**Task to carry out**
Look over the material for the string "computer". Copy every line where it turns up.

**Given data**
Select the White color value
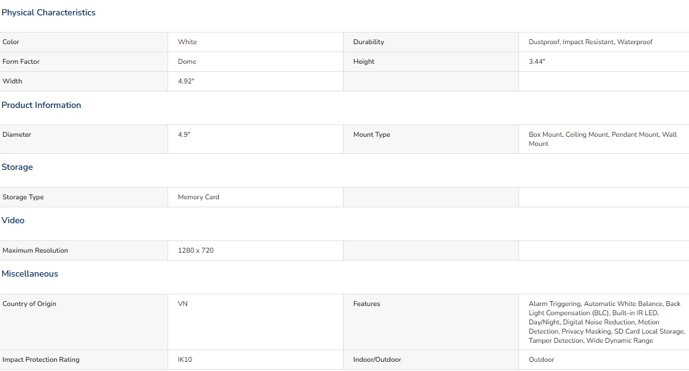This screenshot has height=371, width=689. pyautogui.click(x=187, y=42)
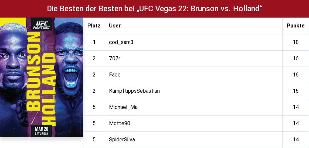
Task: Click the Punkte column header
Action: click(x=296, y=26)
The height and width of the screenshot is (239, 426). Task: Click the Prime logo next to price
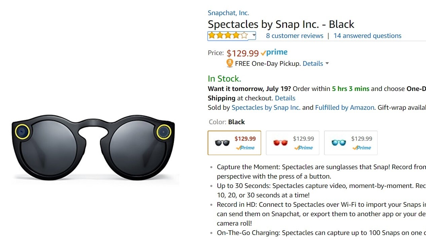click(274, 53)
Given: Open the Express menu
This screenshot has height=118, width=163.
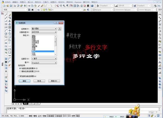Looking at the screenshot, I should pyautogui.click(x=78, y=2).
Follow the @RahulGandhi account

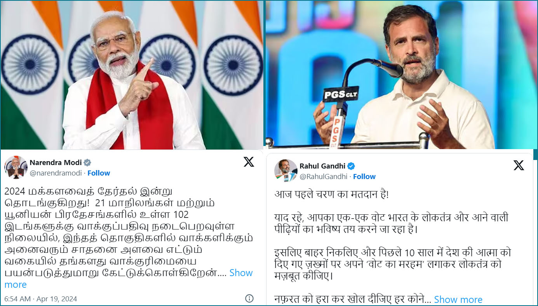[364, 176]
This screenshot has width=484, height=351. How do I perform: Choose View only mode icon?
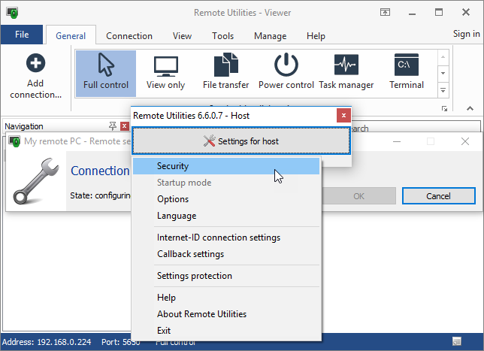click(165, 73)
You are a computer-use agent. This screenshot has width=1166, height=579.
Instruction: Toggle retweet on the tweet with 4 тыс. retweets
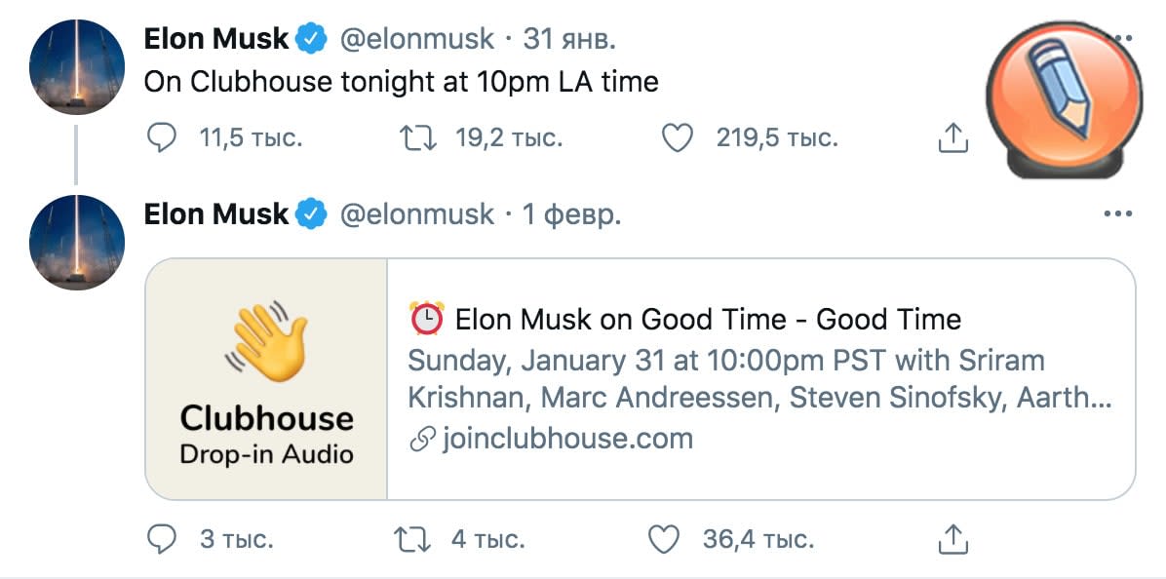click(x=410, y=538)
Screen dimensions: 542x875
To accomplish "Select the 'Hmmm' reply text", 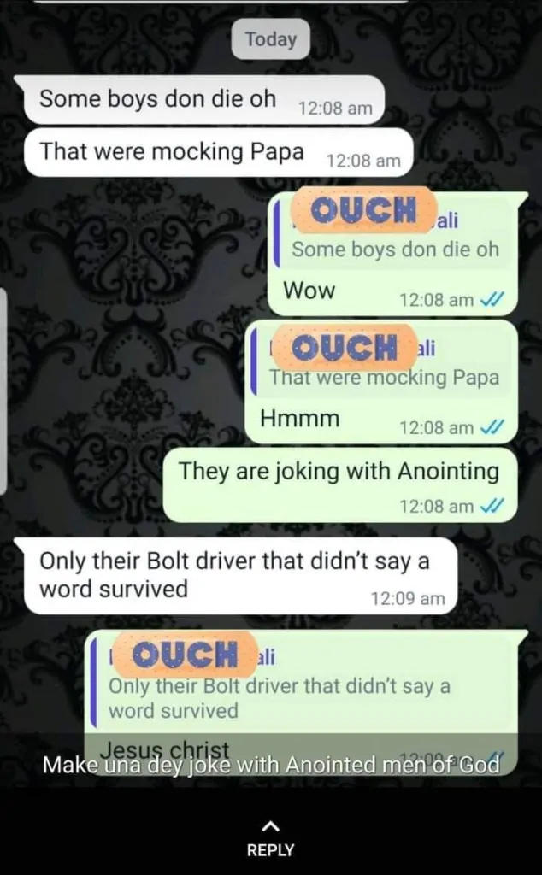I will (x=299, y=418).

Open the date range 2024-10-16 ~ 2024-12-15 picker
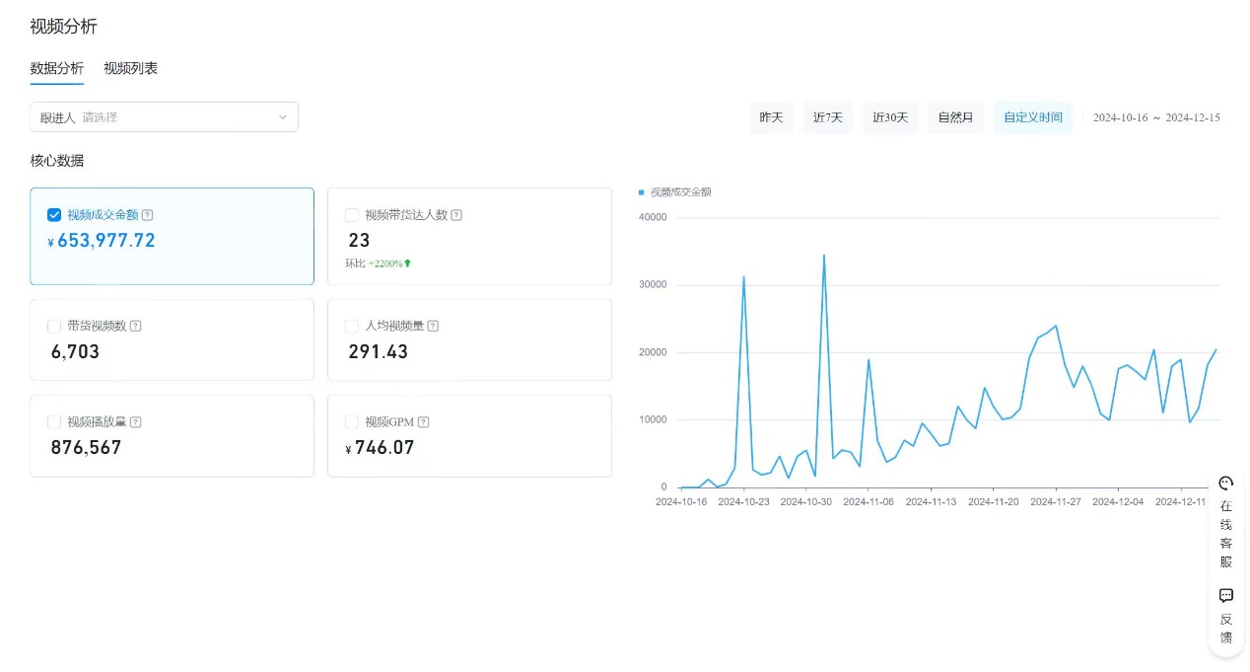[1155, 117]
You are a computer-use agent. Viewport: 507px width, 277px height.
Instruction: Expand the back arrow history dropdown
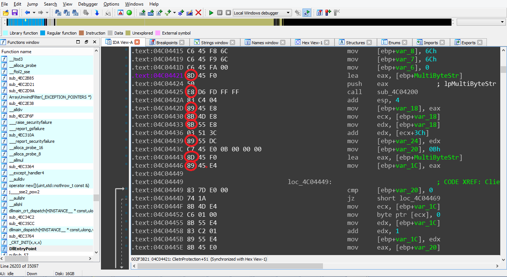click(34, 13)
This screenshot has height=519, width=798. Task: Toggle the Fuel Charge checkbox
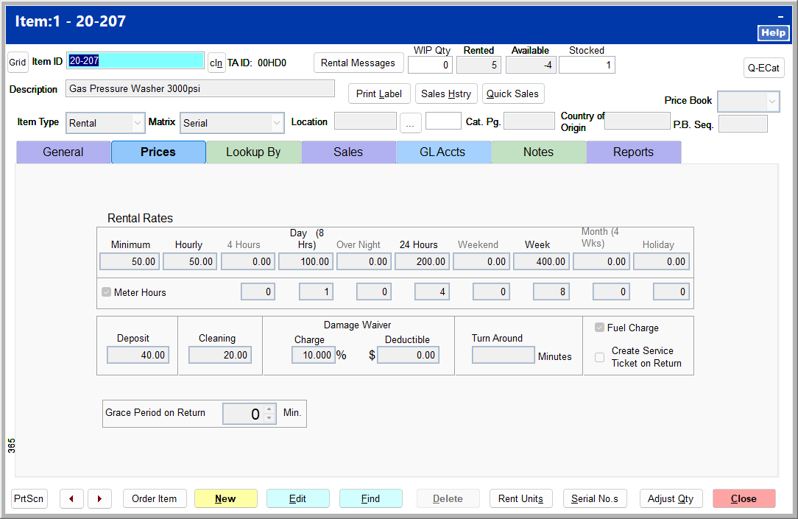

**Answer box**
You are a computer-use agent. This screenshot has width=1166, height=579.
You are a computer-use agent. Viewport: 507px width, 277px height.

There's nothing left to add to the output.